Why %CPU is a misleading metric

Your friendly neighborhood ops troll is back!

Here’s a good article on why looking at %CPU (CPU utilization) is a misleading metric when using tools such as top. The normal inclination is to thing that a 90% utilization report means the CPU actually means it’s being used 90% of the time, right? You already know from the title I’m gonna tell you that’s wrong.

The tl;dr is that there is a bottleneck accessing main memory, which results in a lot of cycles that applications spend waiting on memory, falsely reporting that the CPU is “utilized”.

IPC (instructions per cycle) is a more accurate measurement of utilization and this article points to a few good examples of how to check that and tune apps that might be CPU-bound or memory-bound.



Don’t you mean instructions per second? Because instructions per cycle are probably maxed most of the time, since that number would be rather low, depending on the paralelization capabilities of the CPU. A simple risc processor would have something like 5 instruction per cycle while it may have millions of instructions per second. I’d say the instructions per cycle doesn’t really matter as long as you know the max number of instructions per second and the actual instructions per second, then again the max instructions per second is something that would never be achieved, except when you have a perfect set of threads running, each running machine code in such a way that the optimization has maximum potential. This is what I understood from processors, but I might be wrong entirely.
Perhaps the most useful measurement would be: instructions per cycle per second.

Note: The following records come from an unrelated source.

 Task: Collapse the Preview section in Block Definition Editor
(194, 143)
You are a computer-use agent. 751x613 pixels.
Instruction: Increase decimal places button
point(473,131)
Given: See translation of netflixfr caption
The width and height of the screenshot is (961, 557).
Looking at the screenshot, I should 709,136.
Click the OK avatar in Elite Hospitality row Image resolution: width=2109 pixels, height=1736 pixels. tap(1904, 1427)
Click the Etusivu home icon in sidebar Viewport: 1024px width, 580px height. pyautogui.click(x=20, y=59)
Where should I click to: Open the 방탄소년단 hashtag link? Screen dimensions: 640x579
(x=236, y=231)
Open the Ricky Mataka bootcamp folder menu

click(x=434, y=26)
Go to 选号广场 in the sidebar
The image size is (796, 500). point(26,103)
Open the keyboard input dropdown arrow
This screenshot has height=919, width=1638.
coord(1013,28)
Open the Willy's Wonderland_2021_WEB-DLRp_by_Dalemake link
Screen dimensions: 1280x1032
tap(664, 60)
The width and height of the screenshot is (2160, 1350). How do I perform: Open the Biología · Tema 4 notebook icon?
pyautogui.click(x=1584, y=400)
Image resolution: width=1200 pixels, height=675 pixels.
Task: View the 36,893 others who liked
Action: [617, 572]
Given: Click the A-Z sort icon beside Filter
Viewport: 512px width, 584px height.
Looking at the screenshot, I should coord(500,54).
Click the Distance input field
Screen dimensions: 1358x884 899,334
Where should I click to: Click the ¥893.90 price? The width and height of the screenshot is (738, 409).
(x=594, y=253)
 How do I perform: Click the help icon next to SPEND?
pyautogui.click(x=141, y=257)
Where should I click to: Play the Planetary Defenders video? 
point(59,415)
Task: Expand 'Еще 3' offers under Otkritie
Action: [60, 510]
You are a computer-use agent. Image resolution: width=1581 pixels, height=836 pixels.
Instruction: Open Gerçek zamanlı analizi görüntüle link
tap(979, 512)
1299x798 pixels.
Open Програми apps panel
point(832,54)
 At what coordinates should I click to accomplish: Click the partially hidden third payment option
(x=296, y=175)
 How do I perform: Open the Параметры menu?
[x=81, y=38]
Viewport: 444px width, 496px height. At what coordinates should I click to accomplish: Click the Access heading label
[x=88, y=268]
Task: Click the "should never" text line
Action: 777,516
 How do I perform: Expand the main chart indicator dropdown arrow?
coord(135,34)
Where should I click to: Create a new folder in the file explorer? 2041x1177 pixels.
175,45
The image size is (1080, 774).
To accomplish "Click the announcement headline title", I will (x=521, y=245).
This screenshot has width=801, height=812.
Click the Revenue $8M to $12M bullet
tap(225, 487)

No, I actually do mean Instructions Per Cycle. IPC is measured as the number of instructions per tick that can be retired (on a 4 wide system, the max is 4). In his real-world sampling, he had an average of 0.7 IPC on a system capable of 4. Why would that be? Instructions aren’t getting retired because they’re waiting on something.


If I correctly understood the article it actually really measures IPC per second (In an example it measured per 10 secs) and then just gives you the average.
Or I’m wrong; then ignore me…

1 Like

The big problem is that the IPC unit you talk about is too advanced for the regular computer user to understand ¯\(ツ)

well they could just divide it by the max ipc and then do * 100%

Almost by definition, if you’re doing performance tuning on a production system, you’re not a regular user. You’re an advanced user and almost certainly a professional.

I do but when you have say 2 out of the max of 5 thats 0.4, times 100% (times 1 I know) = 40% in that sense.
That was a pretty bad necrobump btw :smirk: